L’atomica ha insegnato la distanza emotiva, si può uccidere, bombardare e non essere toccati dalle ceneri dei morti. Non si tocca e non si è toccati. La distanza emotiva è divenuta la nuova grammatica interiore dell’Occidente e dell’Oriente, per cui il fungo atomico, c’è, ma non ci riguarda, è un’esperienza possibile, ma virtuale. Il male lo si conosce, ma non ha odore, non c’è tempo per capirlo e per contemplarlo, semplicemente è distante: riguarda il passato, è impossibile che accade nel presente. Il mostruoso in tali forme è inconcepibile, specialmente si è anestetizzati dall’uso delle tecnologie e dei linguaggi scientifici che traducono l’energia atomica in formule. La vita è cenere già prima dell’esplosione, è un tratto su un foglio, si calcola e si oblitera il giudizio qualitativo.
Il fungo atomico è coinciso con l’analfabetismo emotivo. Il trionfo della tecnocrazia capitalista ha condotto alla separazione, all’eremitaggio domestico, strati e strati di distante solitudine pongono le condizioni, affinché l’assurdo possa continuare e ripetersi. Dopo Hiroshima e Nagasaki resta l’onnipotenza e la distanza, se il vincitore può tutto, non vi può che essere una tragica corsa verso la potenza, la quale non deve rendere conto, anzi ottiene il consenso, perché è al di là del bene e del male.
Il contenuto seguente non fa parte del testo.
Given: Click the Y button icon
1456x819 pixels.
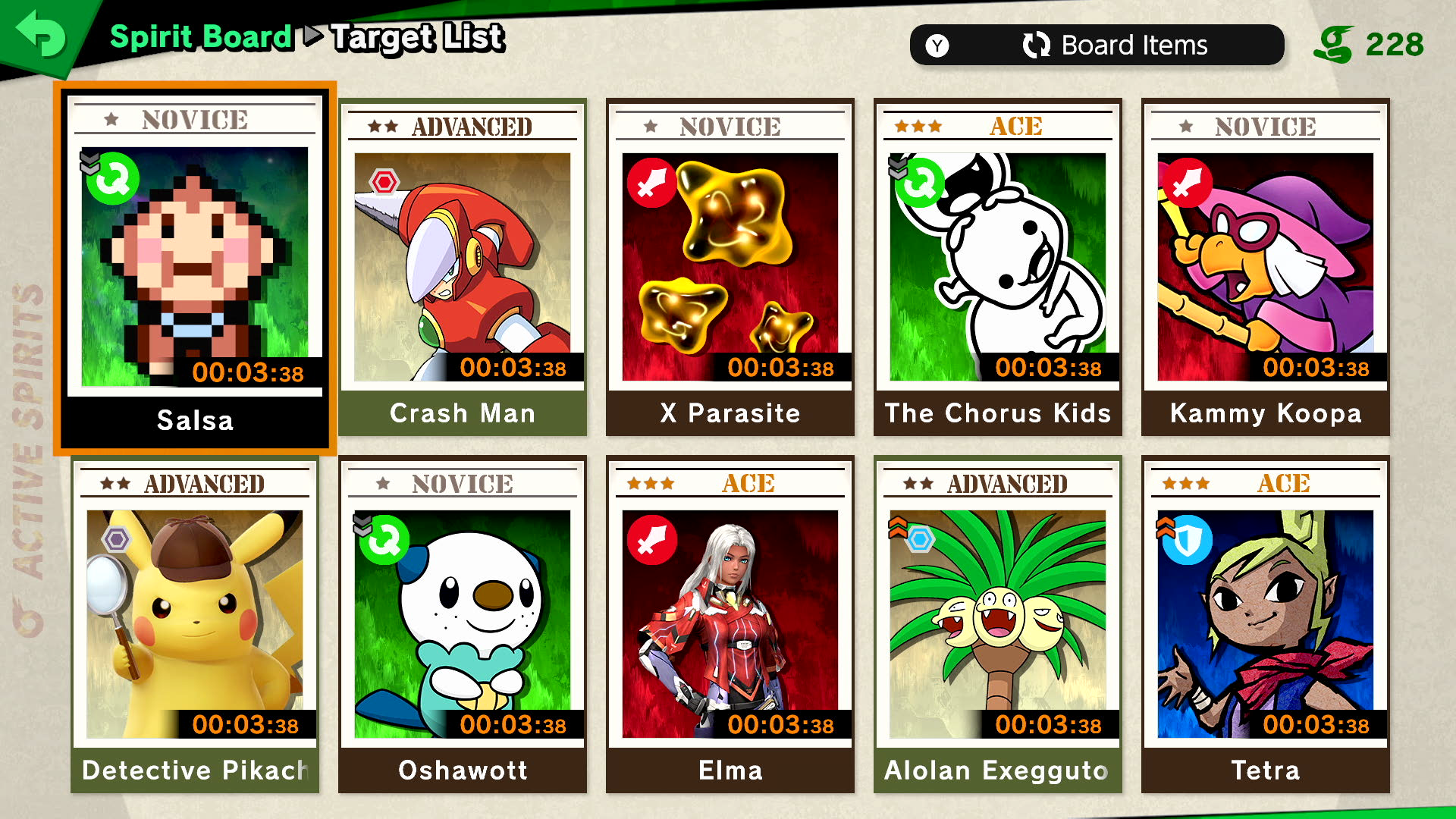Looking at the screenshot, I should (937, 46).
Emerge il vuoto metafisico, senza metafisica la vita e la morte non sono che funzioni biologiche senza finalità. La morte di centinaia di migliaia di persone in un lampo è solo un arido conteggio, tanto più che la distanza insegna l’indifferenza, la velocità dell’esecuzione non consente di ascoltare ed imprimersi l’ultimo respiro e rantolo degli offesi. Ad Auschwitz vi era il pericolo della vicinanza tra il carnefice e la vittima, il male induceva alla malvagità individuale per l’esecuzione degli ordini, con la bomba atomica il male non ha bisogno della malvagità, il pilota non vede e non tocca l’altrui morte, sposta una leva e tutto termina.
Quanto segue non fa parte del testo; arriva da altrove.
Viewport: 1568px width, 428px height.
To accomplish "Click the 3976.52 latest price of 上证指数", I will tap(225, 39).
Cosa resta di Hiroshima e Nagasaki?
Nulla.
Solo cenere, la rimozione collettiva, storica e politica è parte integrante del neoliberismo ormai ben radicato in Occidente come in Oriente. I processi di oscuramento della verità sono il nostro male quotidiano, su tale realtà bisogna ricominciare non solo a pensare, ma specialmente a ricostruire una comune e disperata grammatica interiore.